— Problem details —
Quote the entries that follow exactly, leaving none out.
******
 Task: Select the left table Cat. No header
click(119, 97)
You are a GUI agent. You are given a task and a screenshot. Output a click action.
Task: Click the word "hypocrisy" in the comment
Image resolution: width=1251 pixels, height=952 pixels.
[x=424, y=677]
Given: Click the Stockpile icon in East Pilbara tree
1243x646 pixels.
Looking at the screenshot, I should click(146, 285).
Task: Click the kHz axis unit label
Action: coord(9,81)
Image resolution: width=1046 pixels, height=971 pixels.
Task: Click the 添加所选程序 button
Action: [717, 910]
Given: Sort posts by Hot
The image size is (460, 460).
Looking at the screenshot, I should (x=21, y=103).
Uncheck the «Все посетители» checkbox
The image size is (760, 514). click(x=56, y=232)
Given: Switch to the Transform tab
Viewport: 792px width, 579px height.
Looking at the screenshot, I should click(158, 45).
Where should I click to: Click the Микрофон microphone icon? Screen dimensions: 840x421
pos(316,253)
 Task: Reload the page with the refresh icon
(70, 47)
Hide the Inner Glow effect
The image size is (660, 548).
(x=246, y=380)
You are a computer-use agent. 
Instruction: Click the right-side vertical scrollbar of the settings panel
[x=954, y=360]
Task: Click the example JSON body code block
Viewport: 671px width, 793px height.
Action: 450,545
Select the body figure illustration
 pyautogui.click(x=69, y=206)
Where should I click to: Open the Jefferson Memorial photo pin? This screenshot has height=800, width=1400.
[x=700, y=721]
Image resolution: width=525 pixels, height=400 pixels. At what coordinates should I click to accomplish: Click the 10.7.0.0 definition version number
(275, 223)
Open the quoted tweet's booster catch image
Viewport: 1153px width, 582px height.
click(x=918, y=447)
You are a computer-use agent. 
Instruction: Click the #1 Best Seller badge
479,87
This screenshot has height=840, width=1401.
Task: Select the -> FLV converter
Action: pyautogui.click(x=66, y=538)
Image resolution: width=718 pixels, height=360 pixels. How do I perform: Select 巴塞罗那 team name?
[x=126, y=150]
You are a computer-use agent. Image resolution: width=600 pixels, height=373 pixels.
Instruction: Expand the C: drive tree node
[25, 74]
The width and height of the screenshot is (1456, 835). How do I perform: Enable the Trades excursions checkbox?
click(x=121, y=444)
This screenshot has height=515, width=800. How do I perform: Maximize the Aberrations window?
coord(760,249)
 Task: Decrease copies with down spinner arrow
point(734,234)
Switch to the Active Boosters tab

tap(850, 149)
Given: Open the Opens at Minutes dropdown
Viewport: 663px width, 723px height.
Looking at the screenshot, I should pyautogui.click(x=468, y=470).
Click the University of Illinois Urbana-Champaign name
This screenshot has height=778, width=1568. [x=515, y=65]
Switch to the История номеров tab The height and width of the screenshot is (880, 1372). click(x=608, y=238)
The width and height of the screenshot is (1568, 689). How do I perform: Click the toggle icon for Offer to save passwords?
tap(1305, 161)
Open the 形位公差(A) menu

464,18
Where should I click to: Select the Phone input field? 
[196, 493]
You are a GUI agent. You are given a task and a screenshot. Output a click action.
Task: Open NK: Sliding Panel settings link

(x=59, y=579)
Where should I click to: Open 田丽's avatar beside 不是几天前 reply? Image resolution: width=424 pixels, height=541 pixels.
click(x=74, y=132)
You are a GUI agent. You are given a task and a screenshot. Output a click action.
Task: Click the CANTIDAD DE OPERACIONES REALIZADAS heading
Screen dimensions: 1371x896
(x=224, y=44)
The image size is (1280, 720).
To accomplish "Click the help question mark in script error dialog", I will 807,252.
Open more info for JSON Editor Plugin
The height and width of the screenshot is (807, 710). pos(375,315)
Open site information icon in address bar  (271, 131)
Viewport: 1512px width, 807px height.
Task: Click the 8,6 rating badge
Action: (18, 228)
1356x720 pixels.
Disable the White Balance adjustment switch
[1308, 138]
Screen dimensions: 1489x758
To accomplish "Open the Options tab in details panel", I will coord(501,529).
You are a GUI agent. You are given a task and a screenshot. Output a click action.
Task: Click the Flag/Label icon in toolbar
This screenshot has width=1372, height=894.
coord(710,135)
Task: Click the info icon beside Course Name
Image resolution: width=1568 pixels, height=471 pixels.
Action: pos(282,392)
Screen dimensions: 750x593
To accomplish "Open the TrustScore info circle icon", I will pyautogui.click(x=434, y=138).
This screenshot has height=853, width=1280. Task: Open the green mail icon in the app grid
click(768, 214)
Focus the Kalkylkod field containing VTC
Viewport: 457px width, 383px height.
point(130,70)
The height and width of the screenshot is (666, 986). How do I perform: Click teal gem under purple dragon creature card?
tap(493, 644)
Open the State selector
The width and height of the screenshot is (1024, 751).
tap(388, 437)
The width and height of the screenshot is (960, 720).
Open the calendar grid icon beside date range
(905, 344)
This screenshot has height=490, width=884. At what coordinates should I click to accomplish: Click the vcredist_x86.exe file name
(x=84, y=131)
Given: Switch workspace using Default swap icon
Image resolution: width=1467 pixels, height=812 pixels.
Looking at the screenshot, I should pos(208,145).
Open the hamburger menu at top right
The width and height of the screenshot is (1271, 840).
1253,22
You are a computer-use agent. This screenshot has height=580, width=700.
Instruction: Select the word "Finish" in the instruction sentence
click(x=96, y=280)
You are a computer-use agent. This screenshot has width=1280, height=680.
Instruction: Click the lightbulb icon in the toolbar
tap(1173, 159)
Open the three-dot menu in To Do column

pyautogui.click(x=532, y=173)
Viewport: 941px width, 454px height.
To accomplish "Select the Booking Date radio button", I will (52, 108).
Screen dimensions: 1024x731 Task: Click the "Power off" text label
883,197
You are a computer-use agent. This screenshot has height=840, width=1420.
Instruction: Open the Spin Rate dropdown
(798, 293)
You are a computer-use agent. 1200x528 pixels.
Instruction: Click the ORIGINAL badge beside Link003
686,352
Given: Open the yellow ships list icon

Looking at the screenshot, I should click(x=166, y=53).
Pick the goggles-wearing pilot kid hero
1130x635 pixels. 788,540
******
— Result of this task —
 Task: Select the left table Cat. No header
click(119, 97)
You are a GUI agent. You are given a task and a screenshot. Output a click action.
Task: Click the word "hypocrisy" in the comment
Image resolution: width=1251 pixels, height=952 pixels.
[x=424, y=677]
Given: Click the Stockpile icon in East Pilbara tree
1243x646 pixels.
Looking at the screenshot, I should click(146, 285).
Task: Click the kHz axis unit label
Action: coord(9,81)
Image resolution: width=1046 pixels, height=971 pixels.
Task: Click the 添加所选程序 button
Action: [717, 910]
Given: Sort posts by Hot
The image size is (460, 460).
Looking at the screenshot, I should (x=21, y=103).
Uncheck the «Все посетители» checkbox
The image size is (760, 514). click(x=56, y=232)
Given: Switch to the Transform tab
Viewport: 792px width, 579px height.
Looking at the screenshot, I should click(158, 45).
Where should I click to: Click the Микрофон microphone icon? Screen dimensions: 840x421
pos(316,253)
 Task: Reload the page with the refresh icon
(70, 47)
Hide the Inner Glow effect
The image size is (660, 548).
(x=246, y=380)
You are a computer-use agent. 
Instruction: Click the right-side vertical scrollbar of the settings panel
[x=954, y=360]
Task: Click the example JSON body code block
Viewport: 671px width, 793px height.
Action: 450,545
Select the body figure illustration
 pyautogui.click(x=69, y=206)
Where should I click to: Open the Jefferson Memorial photo pin? This screenshot has height=800, width=1400.
[x=700, y=721]
Image resolution: width=525 pixels, height=400 pixels. At what coordinates should I click to accomplish: Click the 10.7.0.0 definition version number
(275, 223)
Open the quoted tweet's booster catch image
Viewport: 1153px width, 582px height.
click(x=918, y=447)
You are a computer-use agent. 
Instruction: Click the #1 Best Seller badge
479,87
This screenshot has height=840, width=1401.
Task: Select the -> FLV converter
Action: pyautogui.click(x=66, y=538)
Image resolution: width=718 pixels, height=360 pixels. How do I perform: Select 巴塞罗那 team name?
[x=126, y=150]
You are a computer-use agent. Image resolution: width=600 pixels, height=373 pixels.
Instruction: Expand the C: drive tree node
[25, 74]
The width and height of the screenshot is (1456, 835). How do I perform: Enable the Trades excursions checkbox?
click(x=121, y=444)
This screenshot has height=515, width=800. How do I perform: Maximize the Aberrations window?
coord(760,249)
 Task: Decrease copies with down spinner arrow
point(734,234)
Switch to the Active Boosters tab

tap(850, 149)
Given: Open the Opens at Minutes dropdown
Viewport: 663px width, 723px height.
Looking at the screenshot, I should pyautogui.click(x=468, y=470).
Click the University of Illinois Urbana-Champaign name
This screenshot has height=778, width=1568. [x=515, y=65]
Switch to the История номеров tab The height and width of the screenshot is (880, 1372). click(x=608, y=238)
The width and height of the screenshot is (1568, 689). How do I perform: Click the toggle icon for Offer to save passwords?
tap(1305, 161)
Open the 形位公差(A) menu

464,18
Where should I click to: Select the Phone input field? 
[196, 493]
You are a GUI agent. You are given a task and a screenshot. Output a click action.
Task: Open NK: Sliding Panel settings link

(x=59, y=579)
Where should I click to: Open 田丽's avatar beside 不是几天前 reply? Image resolution: width=424 pixels, height=541 pixels.
click(x=74, y=132)
You are a GUI agent. You are given a task and a screenshot. Output a click action.
Task: Click the CANTIDAD DE OPERACIONES REALIZADAS heading
Screen dimensions: 1371x896
(x=224, y=44)
The image size is (1280, 720).
To accomplish "Click the help question mark in script error dialog", I will 807,252.
Open more info for JSON Editor Plugin
The height and width of the screenshot is (807, 710). pos(375,315)
Open site information icon in address bar  (271, 131)
Viewport: 1512px width, 807px height.
Task: Click the 8,6 rating badge
Action: (18, 228)
1356x720 pixels.
Disable the White Balance adjustment switch
[1308, 138]
Screen dimensions: 1489x758
To accomplish "Open the Options tab in details panel", I will coord(501,529).
You are a GUI agent. You are given a task and a screenshot. Output a click action.
Task: Click the Flag/Label icon in toolbar
This screenshot has width=1372, height=894.
coord(710,135)
Task: Click the info icon beside Course Name
Image resolution: width=1568 pixels, height=471 pixels.
Action: pos(282,392)
Screen dimensions: 750x593
To accomplish "Open the TrustScore info circle icon", I will pyautogui.click(x=434, y=138).
This screenshot has height=853, width=1280. Task: Open the green mail icon in the app grid
click(768, 214)
Focus the Kalkylkod field containing VTC
Viewport: 457px width, 383px height.
point(130,70)
The height and width of the screenshot is (666, 986). How do I perform: Click teal gem under purple dragon creature card?
tap(493, 644)
Open the State selector
The width and height of the screenshot is (1024, 751).
tap(388, 437)
The width and height of the screenshot is (960, 720).
Open the calendar grid icon beside date range
(905, 344)
This screenshot has height=490, width=884. At what coordinates should I click to accomplish: Click the vcredist_x86.exe file name
(x=84, y=131)
Given: Switch workspace using Default swap icon
Image resolution: width=1467 pixels, height=812 pixels.
Looking at the screenshot, I should pos(208,145).
Open the hamburger menu at top right
The width and height of the screenshot is (1271, 840).
1253,22
You are a computer-use agent. This screenshot has height=580, width=700.
Instruction: Select the word "Finish" in the instruction sentence
click(x=96, y=280)
You are a computer-use agent. This screenshot has width=1280, height=680.
Instruction: Click the lightbulb icon in the toolbar
tap(1173, 159)
Open the three-dot menu in To Do column

pyautogui.click(x=532, y=173)
Viewport: 941px width, 454px height.
To accomplish "Select the Booking Date radio button", I will (52, 108).
Screen dimensions: 1024x731 Task: Click the "Power off" text label
883,197
You are a computer-use agent. This screenshot has height=840, width=1420.
Instruction: Open the Spin Rate dropdown
(798, 293)
You are a computer-use agent. 1200x528 pixels.
Instruction: Click the ORIGINAL badge beside Link003
686,352
Given: Open the yellow ships list icon

Looking at the screenshot, I should click(x=166, y=53).
Pick the goggles-wearing pilot kid hero
1130x635 pixels. 788,540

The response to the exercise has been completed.